Publié le 16 mars 2018
La volatilité des prix des matières premières fait souvent parler d’elle sans pour autant que le consommateur final ne se sente réellement concerné par ses effets collatéraux. En cause, l’échelle souvent internationale de ces événements observés derrière le petit écran, mais aussi le laps de temps qui sépare le grand public d’une hausse des prix appliquée sur les étals. Indéniablement, ces éléments créent une distance avec une problématique pourtant bien réelle en Wallonie.
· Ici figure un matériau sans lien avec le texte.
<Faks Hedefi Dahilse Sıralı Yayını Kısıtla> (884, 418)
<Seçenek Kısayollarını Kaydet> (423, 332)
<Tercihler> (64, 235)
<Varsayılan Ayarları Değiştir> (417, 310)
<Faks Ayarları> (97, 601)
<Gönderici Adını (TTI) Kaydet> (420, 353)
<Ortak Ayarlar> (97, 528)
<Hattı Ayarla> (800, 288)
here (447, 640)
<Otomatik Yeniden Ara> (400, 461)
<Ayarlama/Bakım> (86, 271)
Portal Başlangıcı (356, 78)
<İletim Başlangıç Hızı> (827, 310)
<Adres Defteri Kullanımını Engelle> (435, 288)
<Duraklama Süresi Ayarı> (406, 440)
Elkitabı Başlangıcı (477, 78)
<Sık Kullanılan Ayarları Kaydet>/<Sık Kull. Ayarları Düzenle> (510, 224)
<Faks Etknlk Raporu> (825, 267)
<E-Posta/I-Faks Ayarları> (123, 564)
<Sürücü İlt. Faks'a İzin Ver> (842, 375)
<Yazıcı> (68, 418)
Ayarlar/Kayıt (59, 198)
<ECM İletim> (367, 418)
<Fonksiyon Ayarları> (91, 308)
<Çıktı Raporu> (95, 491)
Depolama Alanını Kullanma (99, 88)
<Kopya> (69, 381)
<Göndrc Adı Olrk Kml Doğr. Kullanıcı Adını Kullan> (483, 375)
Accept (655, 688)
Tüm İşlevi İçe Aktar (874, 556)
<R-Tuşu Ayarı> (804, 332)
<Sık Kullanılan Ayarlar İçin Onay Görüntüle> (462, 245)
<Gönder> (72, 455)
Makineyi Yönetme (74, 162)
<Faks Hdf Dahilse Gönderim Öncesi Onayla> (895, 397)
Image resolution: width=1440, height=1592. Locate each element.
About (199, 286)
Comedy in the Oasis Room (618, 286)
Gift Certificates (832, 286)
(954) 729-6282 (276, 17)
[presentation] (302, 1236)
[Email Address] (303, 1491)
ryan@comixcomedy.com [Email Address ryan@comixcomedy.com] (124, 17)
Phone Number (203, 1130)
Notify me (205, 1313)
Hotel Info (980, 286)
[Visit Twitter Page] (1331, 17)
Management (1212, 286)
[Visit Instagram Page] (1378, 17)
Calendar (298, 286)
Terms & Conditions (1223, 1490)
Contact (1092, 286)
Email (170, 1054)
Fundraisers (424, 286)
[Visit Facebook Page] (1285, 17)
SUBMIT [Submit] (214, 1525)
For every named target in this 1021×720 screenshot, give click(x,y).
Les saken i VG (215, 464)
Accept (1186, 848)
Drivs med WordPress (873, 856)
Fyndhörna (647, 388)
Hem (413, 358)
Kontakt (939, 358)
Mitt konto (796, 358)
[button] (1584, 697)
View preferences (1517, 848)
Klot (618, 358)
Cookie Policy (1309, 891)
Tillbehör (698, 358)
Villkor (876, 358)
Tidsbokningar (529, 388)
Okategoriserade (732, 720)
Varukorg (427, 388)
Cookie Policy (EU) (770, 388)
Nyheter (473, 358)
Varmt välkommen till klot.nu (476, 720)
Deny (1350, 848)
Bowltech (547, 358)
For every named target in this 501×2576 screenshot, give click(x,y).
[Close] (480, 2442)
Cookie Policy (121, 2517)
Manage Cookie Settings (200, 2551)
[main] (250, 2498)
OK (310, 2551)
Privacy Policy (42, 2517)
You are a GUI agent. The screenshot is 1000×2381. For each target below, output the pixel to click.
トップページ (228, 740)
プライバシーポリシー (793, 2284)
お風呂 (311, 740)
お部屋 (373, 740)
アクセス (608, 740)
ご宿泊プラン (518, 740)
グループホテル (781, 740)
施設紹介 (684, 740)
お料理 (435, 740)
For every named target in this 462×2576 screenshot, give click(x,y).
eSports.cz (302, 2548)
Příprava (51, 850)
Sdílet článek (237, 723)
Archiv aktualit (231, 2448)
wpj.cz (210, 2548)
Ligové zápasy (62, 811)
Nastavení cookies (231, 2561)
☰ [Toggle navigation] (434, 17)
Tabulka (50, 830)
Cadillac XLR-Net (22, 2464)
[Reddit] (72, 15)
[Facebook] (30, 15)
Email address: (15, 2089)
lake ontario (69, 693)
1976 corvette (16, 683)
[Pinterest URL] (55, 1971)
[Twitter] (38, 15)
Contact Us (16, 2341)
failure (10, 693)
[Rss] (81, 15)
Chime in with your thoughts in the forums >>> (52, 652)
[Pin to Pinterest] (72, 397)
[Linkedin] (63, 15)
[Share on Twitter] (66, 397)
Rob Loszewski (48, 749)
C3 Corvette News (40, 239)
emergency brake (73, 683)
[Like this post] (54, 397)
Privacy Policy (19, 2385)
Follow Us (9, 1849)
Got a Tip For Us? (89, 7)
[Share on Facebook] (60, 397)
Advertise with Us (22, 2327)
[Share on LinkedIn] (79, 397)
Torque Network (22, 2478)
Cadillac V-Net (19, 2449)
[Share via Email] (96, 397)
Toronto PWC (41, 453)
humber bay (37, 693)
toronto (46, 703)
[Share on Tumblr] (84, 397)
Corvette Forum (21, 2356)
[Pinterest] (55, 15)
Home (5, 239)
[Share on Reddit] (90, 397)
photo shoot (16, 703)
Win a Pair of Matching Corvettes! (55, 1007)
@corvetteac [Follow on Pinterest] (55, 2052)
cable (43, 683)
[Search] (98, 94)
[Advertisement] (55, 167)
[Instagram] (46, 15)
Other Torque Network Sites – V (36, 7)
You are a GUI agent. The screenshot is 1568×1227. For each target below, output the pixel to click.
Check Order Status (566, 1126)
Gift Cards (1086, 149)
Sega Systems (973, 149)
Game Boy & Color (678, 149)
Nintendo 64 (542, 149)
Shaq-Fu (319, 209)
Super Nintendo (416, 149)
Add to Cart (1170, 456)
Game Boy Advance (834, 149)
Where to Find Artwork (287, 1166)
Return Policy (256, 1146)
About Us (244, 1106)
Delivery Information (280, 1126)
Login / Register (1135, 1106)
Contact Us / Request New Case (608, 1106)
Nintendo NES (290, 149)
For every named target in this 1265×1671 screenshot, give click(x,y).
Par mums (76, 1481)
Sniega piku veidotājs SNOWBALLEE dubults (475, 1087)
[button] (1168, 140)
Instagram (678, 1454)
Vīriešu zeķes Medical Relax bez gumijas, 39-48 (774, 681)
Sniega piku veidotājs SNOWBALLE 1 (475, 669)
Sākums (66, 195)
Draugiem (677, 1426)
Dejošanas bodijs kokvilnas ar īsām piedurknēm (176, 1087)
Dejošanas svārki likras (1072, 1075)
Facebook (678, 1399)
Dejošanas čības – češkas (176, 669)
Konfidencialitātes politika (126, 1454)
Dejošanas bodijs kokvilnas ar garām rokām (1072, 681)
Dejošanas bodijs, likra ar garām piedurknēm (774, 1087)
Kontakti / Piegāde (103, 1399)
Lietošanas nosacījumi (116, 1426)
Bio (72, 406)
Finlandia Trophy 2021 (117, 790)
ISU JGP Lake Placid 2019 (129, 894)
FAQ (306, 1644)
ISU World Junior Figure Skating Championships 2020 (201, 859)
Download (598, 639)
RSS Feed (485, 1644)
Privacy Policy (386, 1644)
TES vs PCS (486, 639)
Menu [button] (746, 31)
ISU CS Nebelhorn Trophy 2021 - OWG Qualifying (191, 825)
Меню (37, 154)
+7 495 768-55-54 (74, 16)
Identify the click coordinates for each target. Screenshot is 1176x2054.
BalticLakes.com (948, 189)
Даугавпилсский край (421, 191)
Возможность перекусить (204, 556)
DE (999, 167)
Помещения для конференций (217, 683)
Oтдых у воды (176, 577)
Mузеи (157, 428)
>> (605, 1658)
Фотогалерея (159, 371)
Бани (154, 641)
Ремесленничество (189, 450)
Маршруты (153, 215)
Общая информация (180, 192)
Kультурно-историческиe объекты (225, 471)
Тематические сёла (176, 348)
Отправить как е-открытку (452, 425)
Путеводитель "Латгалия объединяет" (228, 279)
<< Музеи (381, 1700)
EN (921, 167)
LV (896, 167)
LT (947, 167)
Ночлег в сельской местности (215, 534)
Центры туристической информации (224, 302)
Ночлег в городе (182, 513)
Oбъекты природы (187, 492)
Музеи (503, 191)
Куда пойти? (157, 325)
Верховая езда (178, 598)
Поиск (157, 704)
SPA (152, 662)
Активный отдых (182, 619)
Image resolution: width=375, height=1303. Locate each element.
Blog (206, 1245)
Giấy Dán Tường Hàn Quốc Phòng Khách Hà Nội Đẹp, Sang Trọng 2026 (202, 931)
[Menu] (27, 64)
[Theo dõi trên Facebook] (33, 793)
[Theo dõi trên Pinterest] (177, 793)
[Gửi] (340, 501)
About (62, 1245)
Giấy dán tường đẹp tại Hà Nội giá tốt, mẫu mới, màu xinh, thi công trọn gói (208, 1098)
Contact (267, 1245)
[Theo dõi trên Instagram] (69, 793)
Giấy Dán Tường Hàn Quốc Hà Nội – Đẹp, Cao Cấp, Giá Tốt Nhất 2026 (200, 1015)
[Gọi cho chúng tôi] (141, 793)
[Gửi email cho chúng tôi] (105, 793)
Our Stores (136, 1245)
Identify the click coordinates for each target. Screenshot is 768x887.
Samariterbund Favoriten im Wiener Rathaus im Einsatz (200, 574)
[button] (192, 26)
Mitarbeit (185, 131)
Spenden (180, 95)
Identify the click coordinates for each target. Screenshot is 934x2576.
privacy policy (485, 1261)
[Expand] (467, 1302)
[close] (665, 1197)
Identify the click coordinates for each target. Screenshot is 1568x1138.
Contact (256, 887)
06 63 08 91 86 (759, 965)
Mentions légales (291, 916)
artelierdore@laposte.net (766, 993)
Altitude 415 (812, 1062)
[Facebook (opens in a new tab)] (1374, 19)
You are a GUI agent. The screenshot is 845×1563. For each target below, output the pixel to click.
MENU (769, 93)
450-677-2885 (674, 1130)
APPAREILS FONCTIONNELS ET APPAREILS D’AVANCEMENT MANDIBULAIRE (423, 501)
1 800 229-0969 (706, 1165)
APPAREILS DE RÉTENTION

Car, à y regarder de plus près, derrière cette volatilité du blé, du lait ou de la betterave, se cache une fluctuation quasi immédiate des revenus de nos agriculteurs.
Les matières premières jouent au yoyo
Sur ces 5 dernières années, chiffres à l’appui, les coûts de production moyens tant par hectare cultivé que par tête de bétail n’ont pas augmenté. Des statistiques encourageantes dont nous aurions pu espérer un effet stabilisateur sur les revenus des producteurs. Or, il n’en est rien, l’année 2016 ayant notamment été marquée par un recul important de ces revenus. D’ailleurs, si l’on prend la valeur ajoutée nette du secteur agricole à l’économie belge, cette dernière avait chuté de 13%. Deux facteurs expliquent cette chute importante, à savoir la très forte concurrence sur le lait avec la fin des quotas en 2015, ainsi que dans le secteur des céréales suite à la concurrence de la Russie et de l’Ukraine.
L’année 2017, quant à elle, a été marquée par la reprise avec une hausse de 33% de cette valeur ajoutée nette du secteur agricole, selon les chiffres publiés par Statbel.
Au niveau des céréales, après une année catastrophique en 2016, 2017 a permis aux agriculteurs de retrouver une hausse de leur production en volume.
La hausse de production de betteraves est également à épingler avec la fin des quotas au 1er octobre 2017. Toutefois, avec le prix des betteraves au plus bas, les revenus n’ont pas suivi. En moyenne au niveau européen on estime que la fin de ces quotas a provoqué une hausse d’environ 20% des emblavements de betteraves.
Et donc, selon les comptes macro-économiques de l’agriculture, malgré la diminution des prix, vu la hausse de la production et des rendements excellents, la valeur de la production devrait quand même augmenter. Il faut ajouter à cela une diminution des intérêts payés avec la baisse des taux d’intérêt dans la zone euro ces dernières années qui ajoute à une forme d’embellie.
Une situation n’est pas l’autre
Il ressort de cette analyse que tous les agriculteurs ne sont pas logés à la même enseigne. Les exploitations largement diversifiées devraient avoir vus leurs revenus progresser en 2017 et compenser en partie leur chute des années 2016 et 2014.
Bernard Keppenne - Chief Economist
La hausse du prix du lait devrait avoir influencé positivement les revenus de nos producteurs, même si les niveaux atteints restent largement inférieurs à ceux de 2014.
Par contre, la surproduction de pomme de terre au niveau européen a provoqué une chute des prix qui est venue complètement éroder les revenus. Pour ceux qui sont spécifiquement des producteurs de pomme de terre, la perte est conséquente. Car malgré la forte hausse de la production, les prix devraient reculer fortement et entrainer un recul de la valeur de la production d’un tiers selon les comptes macro-économiques.
Quant au pétrole, si la hausse du prix du baril a eu un impact négatif, après il faut le souligner trois années de recul, en revanche, les volumes consommés en engrais ont nettement reculé, ce qui a amoindri la facture. L’effet positif de la baisse du prix du baril les années précédentes n’a plus joué dans les coûts, bien au contraire, mais par contre les perspectives de voir le prix du baril se stabiliser autour des 65 dollars cette année devrait stabiliser cette facture.
En conclusion, même si les prix des matières premières agricoles vont encore fluctuer, il faut espérer que l’on connaisse une légère tendance à la hausse sur les prix qui pourrait alors permettre une certaine stabilité des revenus des producteurs wallons. Preuve en est donc faite que c’est bien la fluctuation des prix des matières premières qui mène la danse.